_GOALS_
1/ Check each statement against the Paul Quinn post below. Mark each one yes or no, and support it with the deciding words of the post, quoted exactly. (a) The demo comes from an NME cassette released in 1985. (b) The post says Paul Quinn released several solo singles. (c) The writer intends to spend the next two weeks on songs by Paul Quinn & The Independent Group.
2/ Reproduce the section of the Paul Quinn post between "mp3: Paul Quinn" and "a tortuous exercise.", inclusive, with no changes.
3/ Carry on the Paul Quinn post from the point where it stops.

_EXCERPTED PASSAGE_
□ □ □ □ □ □ □

I really don’t have anything to say, other than Paul Quinn is, IMHO, the finest vocalist ever to come out of Scotland. If you need any further info, then I will simply direct you to a fabulous fansite, one that may not have been updated for a few years, but has everything that is relevant.

Today’s track is taken from an NME cassette, Tape Worm, released back in 1985.

mp3: Paul Quinn – Ain’t That Always The Way (demo)

This would, in due course, be released as a single later the same year on the Swamplands label, itself run by Alan Horne a few years after Postcard Records had imploded.  It is, technically speaking, the only solo single that Paul ever released.


NB: tempting as it is, I’ll not use the next two weeks to have a look at songs by Paul Quinn & The Independent Group or by Paul Quinn & The Nectarine No.9.



This is another one of those compilations that, on the face of it, should be easy to pull together. After all, Paul Quinn never achieved anything more than cult status and his career was cruelly cut short by a degenerative illness. But, as is always the case when it involves a real favourite, the very notion of limiting it to ten songs turns into a tortuous exercise.

□ □ □ □ □ □ □

_DATA EXTRACT_

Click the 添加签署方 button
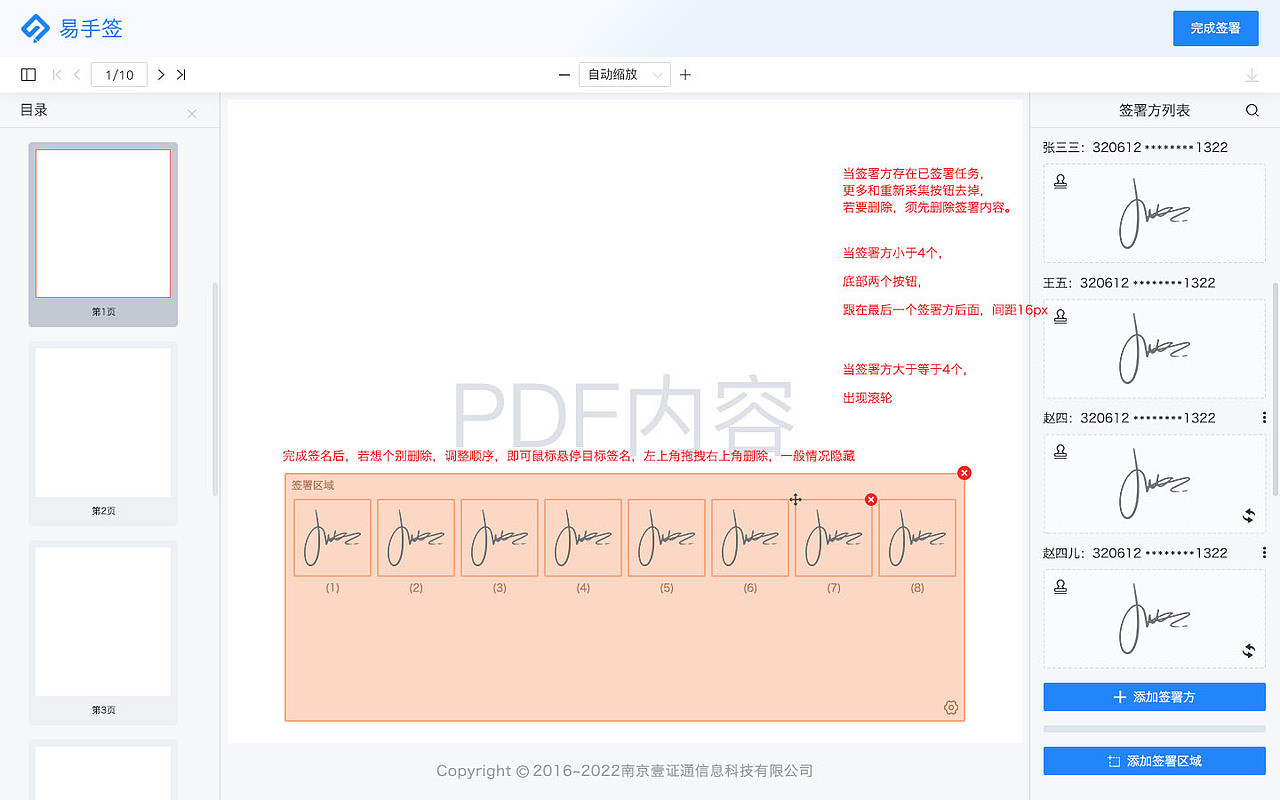Image resolution: width=1280 pixels, height=800 pixels. 1154,697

□ □ □ □ □ □ □

_EXPECTED RESULTS_
1/
(a) Yes: "Today’s track is taken from an NME cassette, Tape Worm, released back in 1985."
(b) No: "It is, technically speaking, the only solo single that Paul ever released."
(c) No: "I’ll not use the next two weeks to have a look at songs by Paul Quinn & The Independent Group"

2/
mp3: Paul Quinn – Ain’t That Always The Way (demo)

This would, in due course, be released as a single later the same year on the Swamplands label, itself run by Alan Horne a few years after Postcard Records had imploded.  It is, technically speaking, the only solo single that Paul ever released.


NB: tempting as it is, I’ll not use the next two weeks to have a look at songs by Paul Quinn & The Independent Group or by Paul Quinn & The Nectarine No.9.



This is another one of those compilations that, on the face of it, should be easy to pull together. After all, Paul Quinn never achieved anything more than cult status and his career was cruelly cut short by a degenerative illness. But, as is always the case when it involves a real favourite, the very notion of limiting it to ten songs turns into a tortuous exercise.

3/
It was also very tempting to go for things in a chronological order as that would have supported an effort at plotting Paul’s career in some detail, but I just love this man’s voice so much that I stuck to the principle of trying to create the perfect album.

Here’s a link to what was eligible for consideration, compiled with great care by the Proprietor of The Punk Rock Hotel. I decided immediately that unless Paul was on lead or at least co-lead vocal then I wouldn’t look to include it. I’m lucky enough to have just about everything which is on that list, including some of the unreleased material, but some of the quality is a bit on the ropey side and not having the professional tools to clean things up or improve them then these too had to be ruled out. But having said all of that, it would have been difficult in the end for any of the ten songs included today to have been displaced….

Oh and in case anyone is wondering why there’s a slew of records from 84/85 and then nothing till ’92…..the contract which Paul signed in the 80s precluded him being able to appear on any other label for a certain number of years.  Criminal.


1. Will I Ever Be Inside Of You? (album track by Paul Quinn & The Independent Group, 1994)

Even if this had been the only song that the great man had ever been part of then his legendary status would have been sealed.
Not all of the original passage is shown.